Update the entries below by changing every "GUI agent" to "UI agent", leaving all other text unchanged.

───

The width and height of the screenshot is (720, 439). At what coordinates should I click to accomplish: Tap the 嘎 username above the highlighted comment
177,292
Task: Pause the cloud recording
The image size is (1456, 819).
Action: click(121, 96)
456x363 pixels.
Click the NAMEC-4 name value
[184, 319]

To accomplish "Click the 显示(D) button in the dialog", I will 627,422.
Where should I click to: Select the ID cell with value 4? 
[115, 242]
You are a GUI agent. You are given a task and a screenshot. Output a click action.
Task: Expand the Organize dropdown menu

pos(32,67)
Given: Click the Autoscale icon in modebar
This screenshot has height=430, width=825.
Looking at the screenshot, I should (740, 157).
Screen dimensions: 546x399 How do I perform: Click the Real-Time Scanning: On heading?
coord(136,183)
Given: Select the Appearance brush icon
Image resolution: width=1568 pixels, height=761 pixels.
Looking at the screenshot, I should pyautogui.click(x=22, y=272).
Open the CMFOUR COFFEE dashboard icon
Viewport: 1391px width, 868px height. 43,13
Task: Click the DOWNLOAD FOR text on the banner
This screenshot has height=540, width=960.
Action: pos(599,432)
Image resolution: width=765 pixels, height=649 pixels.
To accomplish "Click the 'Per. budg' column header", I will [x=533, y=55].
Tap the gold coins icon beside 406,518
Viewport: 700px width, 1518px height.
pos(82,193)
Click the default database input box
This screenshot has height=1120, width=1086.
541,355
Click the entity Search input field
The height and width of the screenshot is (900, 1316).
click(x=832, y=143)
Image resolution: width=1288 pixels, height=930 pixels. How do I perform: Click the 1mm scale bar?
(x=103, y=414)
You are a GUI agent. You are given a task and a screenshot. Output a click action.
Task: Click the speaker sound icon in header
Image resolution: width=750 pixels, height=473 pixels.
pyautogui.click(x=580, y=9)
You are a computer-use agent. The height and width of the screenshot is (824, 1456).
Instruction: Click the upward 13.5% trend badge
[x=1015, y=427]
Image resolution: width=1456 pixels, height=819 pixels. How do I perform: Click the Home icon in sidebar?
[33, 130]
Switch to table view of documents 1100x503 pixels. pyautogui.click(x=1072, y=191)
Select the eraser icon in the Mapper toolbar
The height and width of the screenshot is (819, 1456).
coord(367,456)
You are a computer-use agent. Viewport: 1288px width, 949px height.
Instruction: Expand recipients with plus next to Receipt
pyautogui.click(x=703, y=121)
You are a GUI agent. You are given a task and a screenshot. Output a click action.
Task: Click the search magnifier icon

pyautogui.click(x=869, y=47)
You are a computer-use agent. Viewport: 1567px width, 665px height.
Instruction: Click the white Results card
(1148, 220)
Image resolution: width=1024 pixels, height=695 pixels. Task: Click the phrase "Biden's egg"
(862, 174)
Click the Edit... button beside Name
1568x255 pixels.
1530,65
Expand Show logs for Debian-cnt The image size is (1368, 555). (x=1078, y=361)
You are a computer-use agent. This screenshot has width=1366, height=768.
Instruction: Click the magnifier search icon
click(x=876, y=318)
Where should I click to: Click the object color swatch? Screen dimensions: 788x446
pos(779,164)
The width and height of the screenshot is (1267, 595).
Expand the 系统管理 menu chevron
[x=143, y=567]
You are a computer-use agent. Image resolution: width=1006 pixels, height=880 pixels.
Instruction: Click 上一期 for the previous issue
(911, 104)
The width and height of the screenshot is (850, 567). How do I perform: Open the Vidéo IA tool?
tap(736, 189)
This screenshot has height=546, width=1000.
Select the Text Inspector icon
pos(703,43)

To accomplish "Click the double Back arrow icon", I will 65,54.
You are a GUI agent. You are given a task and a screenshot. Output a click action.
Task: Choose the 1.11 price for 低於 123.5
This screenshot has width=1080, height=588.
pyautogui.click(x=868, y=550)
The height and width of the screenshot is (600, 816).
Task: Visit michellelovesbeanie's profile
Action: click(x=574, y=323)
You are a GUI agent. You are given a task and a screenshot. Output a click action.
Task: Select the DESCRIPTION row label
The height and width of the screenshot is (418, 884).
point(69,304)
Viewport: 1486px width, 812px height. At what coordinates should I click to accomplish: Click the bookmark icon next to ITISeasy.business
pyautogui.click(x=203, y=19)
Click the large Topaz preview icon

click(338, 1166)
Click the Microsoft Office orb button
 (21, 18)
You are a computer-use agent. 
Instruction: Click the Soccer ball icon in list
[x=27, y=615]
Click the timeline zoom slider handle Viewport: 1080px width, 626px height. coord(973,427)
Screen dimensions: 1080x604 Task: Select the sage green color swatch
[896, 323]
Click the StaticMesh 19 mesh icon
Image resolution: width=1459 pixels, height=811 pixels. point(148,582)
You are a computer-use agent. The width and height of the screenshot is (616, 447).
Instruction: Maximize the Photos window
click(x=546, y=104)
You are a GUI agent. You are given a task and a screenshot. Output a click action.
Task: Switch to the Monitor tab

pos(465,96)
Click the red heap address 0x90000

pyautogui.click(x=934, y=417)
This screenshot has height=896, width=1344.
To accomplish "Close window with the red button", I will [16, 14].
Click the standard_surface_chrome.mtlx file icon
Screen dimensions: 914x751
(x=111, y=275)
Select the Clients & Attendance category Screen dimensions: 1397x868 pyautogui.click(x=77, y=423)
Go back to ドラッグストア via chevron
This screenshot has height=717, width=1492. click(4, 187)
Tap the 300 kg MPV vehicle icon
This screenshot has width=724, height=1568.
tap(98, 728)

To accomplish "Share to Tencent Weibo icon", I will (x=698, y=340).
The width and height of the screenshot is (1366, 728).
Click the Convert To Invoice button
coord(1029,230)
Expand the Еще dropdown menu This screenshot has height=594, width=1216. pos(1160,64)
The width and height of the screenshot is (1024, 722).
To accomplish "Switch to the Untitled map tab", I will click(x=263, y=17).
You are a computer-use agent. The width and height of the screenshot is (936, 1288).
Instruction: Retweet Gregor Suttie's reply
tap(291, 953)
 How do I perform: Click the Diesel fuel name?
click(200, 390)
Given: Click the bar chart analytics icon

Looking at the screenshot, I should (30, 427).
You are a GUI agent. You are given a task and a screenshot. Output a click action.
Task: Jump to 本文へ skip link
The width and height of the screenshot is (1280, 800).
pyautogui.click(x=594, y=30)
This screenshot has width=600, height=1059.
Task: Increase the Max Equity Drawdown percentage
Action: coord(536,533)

───

**Solution to this task**
The width and height of the screenshot is (720, 439). At what coordinates should I click to accomplish: Tap the 嘎 username above the highlighted comment
177,292
Task: Pause the cloud recording
The image size is (1456, 819).
Action: click(121, 96)
456x363 pixels.
Click the NAMEC-4 name value
[184, 319]

To accomplish "Click the 显示(D) button in the dialog", I will 627,422.
Where should I click to: Select the ID cell with value 4? 
[115, 242]
You are a UI agent. You are given a task and a screenshot. Output a click action.
Task: Expand the Organize dropdown menu

pos(32,67)
Given: Click the Autoscale icon in modebar
This screenshot has height=430, width=825.
Looking at the screenshot, I should (740, 157).
Screen dimensions: 546x399 How do I perform: Click the Real-Time Scanning: On heading?
coord(136,183)
Given: Select the Appearance brush icon
Image resolution: width=1568 pixels, height=761 pixels.
Looking at the screenshot, I should pyautogui.click(x=22, y=272).
Open the CMFOUR COFFEE dashboard icon
Viewport: 1391px width, 868px height. 43,13
Task: Click the DOWNLOAD FOR text on the banner
This screenshot has height=540, width=960.
Action: pos(599,432)
Image resolution: width=765 pixels, height=649 pixels.
To accomplish "Click the 'Per. budg' column header", I will [x=533, y=55].
Tap the gold coins icon beside 406,518
Viewport: 700px width, 1518px height.
pos(82,193)
Click the default database input box
This screenshot has height=1120, width=1086.
541,355
Click the entity Search input field
The height and width of the screenshot is (900, 1316).
click(x=832, y=143)
Image resolution: width=1288 pixels, height=930 pixels. How do I perform: Click the 1mm scale bar?
(x=103, y=414)
You are a UI agent. You are given a task and a screenshot. Output a click action.
Task: Click the speaker sound icon in header
Image resolution: width=750 pixels, height=473 pixels.
pyautogui.click(x=580, y=9)
You are a computer-use agent. The height and width of the screenshot is (824, 1456).
Instruction: Click the upward 13.5% trend badge
[x=1015, y=427]
Image resolution: width=1456 pixels, height=819 pixels. How do I perform: Click the Home icon in sidebar?
[33, 130]
Switch to table view of documents 1100x503 pixels. pyautogui.click(x=1072, y=191)
Select the eraser icon in the Mapper toolbar
The height and width of the screenshot is (819, 1456).
coord(367,456)
You are a computer-use agent. Viewport: 1288px width, 949px height.
Instruction: Expand recipients with plus next to Receipt
pyautogui.click(x=703, y=121)
You are a UI agent. You are given a task and a screenshot. Output a click action.
Task: Click the search magnifier icon

pyautogui.click(x=869, y=47)
You are a computer-use agent. Viewport: 1567px width, 665px height.
Instruction: Click the white Results card
(1148, 220)
Image resolution: width=1024 pixels, height=695 pixels. Task: Click the phrase "Biden's egg"
(862, 174)
Click the Edit... button beside Name
1568x255 pixels.
1530,65
Expand Show logs for Debian-cnt The image size is (1368, 555). (x=1078, y=361)
You are a computer-use agent. This screenshot has width=1366, height=768.
Instruction: Click the magnifier search icon
click(x=876, y=318)
Where should I click to: Click the object color swatch? Screen dimensions: 788x446
pos(779,164)
The width and height of the screenshot is (1267, 595).
Expand the 系统管理 menu chevron
[x=143, y=567]
You are a computer-use agent. Image resolution: width=1006 pixels, height=880 pixels.
Instruction: Click 上一期 for the previous issue
(911, 104)
The width and height of the screenshot is (850, 567). How do I perform: Open the Vidéo IA tool?
tap(736, 189)
This screenshot has height=546, width=1000.
Select the Text Inspector icon
pos(703,43)

To accomplish "Click the double Back arrow icon", I will 65,54.
You are a UI agent. You are given a task and a screenshot. Output a click action.
Task: Choose the 1.11 price for 低於 123.5
This screenshot has width=1080, height=588.
pyautogui.click(x=868, y=550)
The height and width of the screenshot is (600, 816).
Task: Visit michellelovesbeanie's profile
Action: click(x=574, y=323)
You are a UI agent. You are given a task and a screenshot. Output a click action.
Task: Select the DESCRIPTION row label
The height and width of the screenshot is (418, 884).
point(69,304)
Viewport: 1486px width, 812px height. At what coordinates should I click to accomplish: Click the bookmark icon next to ITISeasy.business
pyautogui.click(x=203, y=19)
Click the large Topaz preview icon

click(338, 1166)
Click the Microsoft Office orb button
 (21, 18)
You are a computer-use agent. 
Instruction: Click the Soccer ball icon in list
[x=27, y=615]
Click the timeline zoom slider handle Viewport: 1080px width, 626px height. coord(973,427)
Screen dimensions: 1080x604 Task: Select the sage green color swatch
[896, 323]
Click the StaticMesh 19 mesh icon
Image resolution: width=1459 pixels, height=811 pixels. point(148,582)
You are a computer-use agent. The width and height of the screenshot is (616, 447).
Instruction: Maximize the Photos window
click(x=546, y=104)
You are a UI agent. You are given a task and a screenshot. Output a click action.
Task: Switch to the Monitor tab

pos(465,96)
Click the red heap address 0x90000

pyautogui.click(x=934, y=417)
This screenshot has height=896, width=1344.
To accomplish "Close window with the red button", I will [16, 14].
Click the standard_surface_chrome.mtlx file icon
Screen dimensions: 914x751
(x=111, y=275)
Select the Clients & Attendance category Screen dimensions: 1397x868 pyautogui.click(x=77, y=423)
Go back to ドラッグストア via chevron
This screenshot has height=717, width=1492. click(4, 187)
Tap the 300 kg MPV vehicle icon
This screenshot has width=724, height=1568.
tap(98, 728)

To accomplish "Share to Tencent Weibo icon", I will (x=698, y=340).
The width and height of the screenshot is (1366, 728).
Click the Convert To Invoice button
coord(1029,230)
Expand the Еще dropdown menu This screenshot has height=594, width=1216. pos(1160,64)
The width and height of the screenshot is (1024, 722).
To accomplish "Switch to the Untitled map tab", I will click(x=263, y=17).
You are a computer-use agent. The width and height of the screenshot is (936, 1288).
Instruction: Retweet Gregor Suttie's reply
tap(291, 953)
 How do I perform: Click the Diesel fuel name?
click(200, 390)
Given: Click the bar chart analytics icon

Looking at the screenshot, I should (30, 427).
You are a UI agent. You are given a task and a screenshot. Output a click action.
Task: Jump to 本文へ skip link
The width and height of the screenshot is (1280, 800).
pyautogui.click(x=594, y=30)
This screenshot has width=600, height=1059.
Task: Increase the Max Equity Drawdown percentage
Action: coord(536,533)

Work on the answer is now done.